S’il est le plus souvent impossible de donner une attribution ethnique précise à ces productions pannoniennes et danubiennes du Ve siècle que les Huns et leurs alliés germaniques orientaux affectionnèrent tout particulièrement, quelques accessoires vestimentaires d’argent moulé (plaques-boucles et fibules à décor de volutes, de spirales, de chefs d’oiseaux et de monstres) paraissent bien imputables aux Ostrogoths car ils sont les prototypes évidents de leurs productions italiennes. C’est également à cette phase pré-italienne de leur art qu’il convient enfin de rapporter deux types d’objets de parure qui seront caractéristiques des Ostrogoths et qu’ils contribueront à diffuser en Occident: d’une part des fibules ansées asymétriques dites «gothiques», à tête demi-circulaire et pied rhomboïdal, dont le type apparaît en Russie méridionale au IVe siècle chez les Goths (exécutées en tôle d’argent et ultérieurement ornées selon les techniques du style coloré); d’autre part des fibules représentant un aigle dont le corps et les ailes sont vus de face et le chef à bec crochu de profil, avec une riche ornementation cloisonnée.

La phase italienne de l’art ostrogothique

Deux facteurs généraux doivent être présents à l’esprit quand on aborde l’étude de l’art ostrogothique en Italie: le fait que les Ostrogoths, comme d’autres «nations» germaniques établies dans l’Empire romain, furent une minorité, et la nature éphémère de leur royaume, qui ne permet guère de suivre plus de cinquante ans (c’est-à-dire deux à trois générations) l’évolution de leur art.

On estime approximativement à 100 000 âmes le nombre des Ostrogoths qui pénétrèrent en Italie en 493, dont environ un quart étaient des guerriers. C’est dire que ces nouveaux venus connurent une dispersion géographique nécessaire pour des raisons militaires et politiques, même si leur implantation concerna surtout l’Italie du Nord (sauf la région alpine) et le littoral de l’Adriatique. Cela explique l’assimilation rapide des Ostrogoths dont l’aristocratie, notamment urbaine, fut l’élément moteur. À côté de modes vestimentaires masculines (fibules cruciformes des dignitaires romains) et féminines (divers types de bagues et de boucles d’oreilles) «romaines», l’une des manifestations les plus spectaculaires, et aussi les plus regrettables pour les archéologues et historiens de l’art, fut sans doute l’adoption quasi systématique par les Ostrogoths de la coutume romaine de l’inhumation sans mobilier funéraire. Il est de ce fait fort difficile d’identifier leurs nécropoles dont on ne connaît qu’une trentaine, ayant seulement livré une cinquantaine de sépultures à mobilier. Celles-ci concernent uniquement des femmes de rang social élevé dont les parures sont, avec quelques trésors, les seuls témoins des arts mineurs ostrogothiques en Italie.

→ **Exercice court**
Reprenez le texte sur l’art ostrogothique en commençant par « Deux facteurs généraux » et en poursuivant jusqu’à « de leur art. », en substituant « petite communauté » à « minorité ». La liste ci-dessous est sans rapport avec le texte sur l’art ostrogothique.

→ **Jeu de données**

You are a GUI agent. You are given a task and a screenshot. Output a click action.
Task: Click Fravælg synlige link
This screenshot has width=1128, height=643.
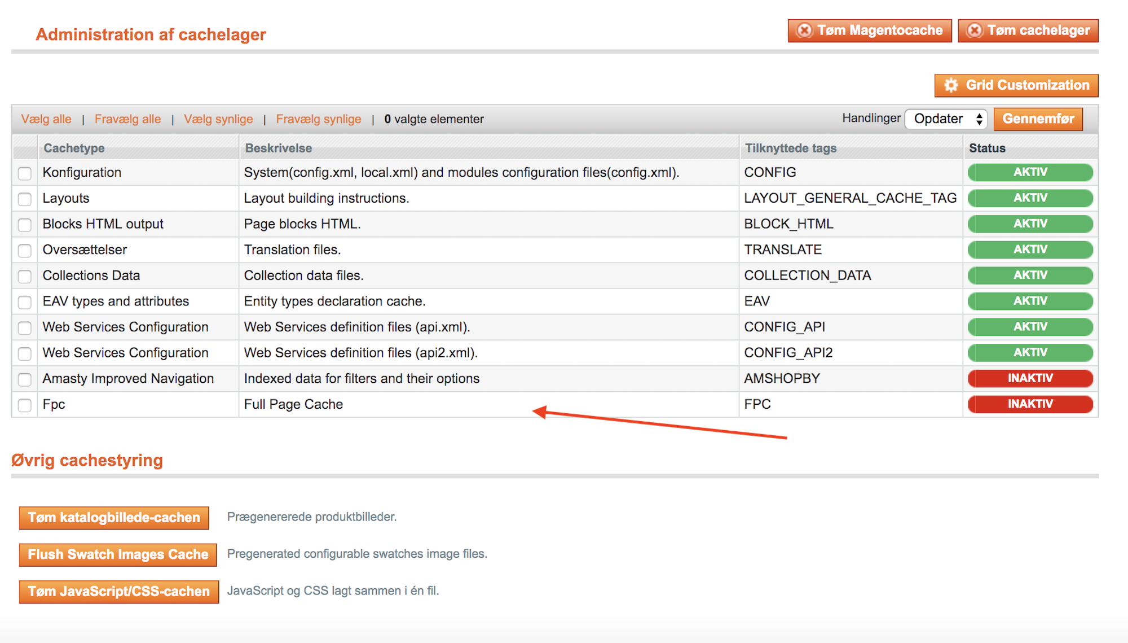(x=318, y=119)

→ **Résultat**
Deux facteurs généraux doivent être présents à l’esprit quand on aborde l’étude de l’art ostrogothique en Italie: le fait que les Ostrogoths, comme d’autres «nations» germaniques établies dans l’Empire romain, furent une petite communauté, et la nature éphémère de leur royaume, qui ne permet guère de suivre plus de cinquante ans (c’est-à-dire deux à trois générations) l’évolution de leur art.